Planeta Flix

Pais, filhos e sexualidade em dois filmes disponíveis na Netflix

Os filmes Homens, Mulheres e Filhos (2014), de Jason Reitman, e Pecados Íntimos (2006), de Todd Field, entraram no catálogo da Netflix recentemente, quase ao mesmo tempo. A coincidência deixa evidente, para quem vê um e outro, um eloquente diálogo entre as duas obras.

Ambos baseados em livros — Man, Women & Children, de Chad Kultgen, Little Children, de Tom Perrotta, respectivamente –, os dois filmes se aproximam na proposta de tratar das relações familiares e da sexualidade a partir das histórias paralelas de vários personagens.

Em Pecados Íntimos, Sara (Kate Winslet, indicada ao Oscar pela atuação) e Brad (Patrick Wilson) começam caso extraconjugal no parquinho a que levam os filhos para brincar. Movidos por carência e desejo, entram numa relação sexualmente quente, mas que esbarra em impossibilidades que vão além da aliança em seus dedos.

Já Ronnie (Jackie Earle Haley, também indicado ao Oscar) sofre por conta da atração que sente por crianças, pela qual já foi levado uma vez à cadeia. A amorosa mãe, com quem ele mora, acredita que o filho ainda pode encontrar uma mulher, ter filhos e levar uma vida normal.

Em torno de Sara, Brad e Ronnie giram personagens como o marido de Sara, que se masturba diante do computador cheirando uma calcinha; as recalcadas donas de casa que frequentam o parquinho e o clube de livro, e o enfurecido e solitário ex-policial, obcecado em perseguir Ronnie.

A sexualidade aflora nas atitudes de todos eles. Da mesma forma que na legião de personagens de Mulheres, Homens e Filhos — casais insatisfeitos e adolescentes atormentados pela descoberta do sexo que buscam na internet respostas à questão: qual o lugar do desejo?

Um desses núcleos é a família de classe média de Don (Adam Sandler) e Helen Truby (Rosemarie DeWitt), onde as relações virtuais (sexuais inclusive) não conseguem suprir a falta de diálogo entre marido e mulher nem entre o casal e os filhos adolescentes.

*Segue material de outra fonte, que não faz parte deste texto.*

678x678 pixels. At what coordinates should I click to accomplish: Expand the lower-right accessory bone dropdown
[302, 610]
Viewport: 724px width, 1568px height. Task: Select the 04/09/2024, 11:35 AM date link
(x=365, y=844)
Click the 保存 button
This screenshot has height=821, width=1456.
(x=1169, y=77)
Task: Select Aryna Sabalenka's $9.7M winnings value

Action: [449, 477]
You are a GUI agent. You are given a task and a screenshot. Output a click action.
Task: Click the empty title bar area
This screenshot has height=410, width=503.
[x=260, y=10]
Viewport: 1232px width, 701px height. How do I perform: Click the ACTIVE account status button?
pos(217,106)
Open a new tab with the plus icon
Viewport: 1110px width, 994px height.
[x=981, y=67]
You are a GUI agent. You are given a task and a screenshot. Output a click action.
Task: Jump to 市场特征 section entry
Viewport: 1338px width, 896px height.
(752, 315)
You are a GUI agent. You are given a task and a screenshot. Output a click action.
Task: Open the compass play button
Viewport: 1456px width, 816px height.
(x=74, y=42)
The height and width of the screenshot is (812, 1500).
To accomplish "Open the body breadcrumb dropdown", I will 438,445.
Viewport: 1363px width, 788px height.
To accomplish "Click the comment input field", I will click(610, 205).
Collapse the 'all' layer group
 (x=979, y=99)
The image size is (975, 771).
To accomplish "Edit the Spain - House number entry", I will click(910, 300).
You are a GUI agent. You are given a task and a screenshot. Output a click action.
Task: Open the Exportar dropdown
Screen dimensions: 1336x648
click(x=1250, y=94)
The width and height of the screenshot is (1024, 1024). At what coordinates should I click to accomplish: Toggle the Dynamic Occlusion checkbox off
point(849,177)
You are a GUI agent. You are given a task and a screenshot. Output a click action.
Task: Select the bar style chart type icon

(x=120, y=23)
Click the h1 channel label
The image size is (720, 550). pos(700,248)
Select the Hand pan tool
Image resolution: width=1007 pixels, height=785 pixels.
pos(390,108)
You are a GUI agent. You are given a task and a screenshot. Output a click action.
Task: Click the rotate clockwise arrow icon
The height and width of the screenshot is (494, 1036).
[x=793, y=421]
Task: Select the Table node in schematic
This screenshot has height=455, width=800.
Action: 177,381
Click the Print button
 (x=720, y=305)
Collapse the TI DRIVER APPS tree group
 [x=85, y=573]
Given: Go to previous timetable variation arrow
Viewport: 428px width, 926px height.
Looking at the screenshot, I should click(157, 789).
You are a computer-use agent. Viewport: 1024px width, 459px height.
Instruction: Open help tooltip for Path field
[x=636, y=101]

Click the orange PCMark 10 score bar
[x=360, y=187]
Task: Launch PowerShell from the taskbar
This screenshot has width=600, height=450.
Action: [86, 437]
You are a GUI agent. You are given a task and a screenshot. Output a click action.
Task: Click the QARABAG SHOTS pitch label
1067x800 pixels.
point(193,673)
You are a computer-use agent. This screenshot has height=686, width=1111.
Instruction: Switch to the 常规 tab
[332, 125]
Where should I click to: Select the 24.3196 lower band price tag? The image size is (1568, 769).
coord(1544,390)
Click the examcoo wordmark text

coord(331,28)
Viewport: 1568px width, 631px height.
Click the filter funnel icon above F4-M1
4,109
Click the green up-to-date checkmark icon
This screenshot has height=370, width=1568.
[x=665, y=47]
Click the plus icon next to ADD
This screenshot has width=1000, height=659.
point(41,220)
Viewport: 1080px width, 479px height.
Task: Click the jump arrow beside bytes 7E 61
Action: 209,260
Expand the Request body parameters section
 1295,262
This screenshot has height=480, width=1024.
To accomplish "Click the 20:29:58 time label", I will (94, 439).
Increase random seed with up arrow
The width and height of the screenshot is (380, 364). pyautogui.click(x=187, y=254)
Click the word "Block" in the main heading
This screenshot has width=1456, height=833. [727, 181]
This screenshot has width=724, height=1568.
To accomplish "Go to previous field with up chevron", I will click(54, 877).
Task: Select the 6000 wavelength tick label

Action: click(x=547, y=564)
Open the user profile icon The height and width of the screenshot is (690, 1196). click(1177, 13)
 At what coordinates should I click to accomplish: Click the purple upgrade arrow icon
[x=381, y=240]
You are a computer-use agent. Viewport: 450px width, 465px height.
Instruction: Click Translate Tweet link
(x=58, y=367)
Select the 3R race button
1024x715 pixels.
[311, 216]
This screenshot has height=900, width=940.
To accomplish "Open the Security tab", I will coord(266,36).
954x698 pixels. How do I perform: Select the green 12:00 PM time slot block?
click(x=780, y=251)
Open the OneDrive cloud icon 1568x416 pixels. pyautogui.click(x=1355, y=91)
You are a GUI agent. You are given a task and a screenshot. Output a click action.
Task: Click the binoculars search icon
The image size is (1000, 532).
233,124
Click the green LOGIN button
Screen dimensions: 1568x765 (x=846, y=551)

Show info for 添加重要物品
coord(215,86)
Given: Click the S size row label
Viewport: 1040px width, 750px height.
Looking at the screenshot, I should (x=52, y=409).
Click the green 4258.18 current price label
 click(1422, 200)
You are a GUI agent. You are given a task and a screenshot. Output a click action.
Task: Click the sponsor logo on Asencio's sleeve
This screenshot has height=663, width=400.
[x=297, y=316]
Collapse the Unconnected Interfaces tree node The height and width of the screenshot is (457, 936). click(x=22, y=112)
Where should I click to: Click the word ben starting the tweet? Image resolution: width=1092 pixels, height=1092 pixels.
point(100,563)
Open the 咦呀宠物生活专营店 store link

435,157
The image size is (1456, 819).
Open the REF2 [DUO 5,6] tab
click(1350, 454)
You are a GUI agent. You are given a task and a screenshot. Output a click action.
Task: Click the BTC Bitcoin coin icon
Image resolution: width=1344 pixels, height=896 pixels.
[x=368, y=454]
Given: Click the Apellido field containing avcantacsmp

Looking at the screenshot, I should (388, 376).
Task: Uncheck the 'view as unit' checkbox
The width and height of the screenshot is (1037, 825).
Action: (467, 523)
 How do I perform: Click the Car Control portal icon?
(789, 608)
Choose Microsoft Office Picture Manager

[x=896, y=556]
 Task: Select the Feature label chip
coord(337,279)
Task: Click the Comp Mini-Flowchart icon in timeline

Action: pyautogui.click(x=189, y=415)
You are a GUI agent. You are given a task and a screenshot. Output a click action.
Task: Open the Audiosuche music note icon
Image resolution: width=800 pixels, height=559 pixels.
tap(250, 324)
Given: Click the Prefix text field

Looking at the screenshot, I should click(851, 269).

O silêncio deixa vácuos na relação e nos afetos.

Por meio desses e de outro tipos, Mulheres, Homens e Filhos traça um retrato muito próximo da nossa realidade das relações humanas pautadas pela internet, que no fim de tudo revelam-se apenas como uma parte do mundo real. É como um túnel de fuga que acaba levando para dentro da mesma cela de onde se tenta escapar.

Em certo sentido, o longa de Reitman, por trabalhar com um número maior de personagens e dar relevo às relações virtuais, traz uma visão mais ampla do tema do que Pecados Íntimos. Embora, tanto um filme quanto o outro tenham como qualidade o fato de não se arvorar a dar respostas.

Afinal, como diz Caetano Caetano na música Pecado Original, “a gente nunca sabe ao certo onde colocar o desejo”.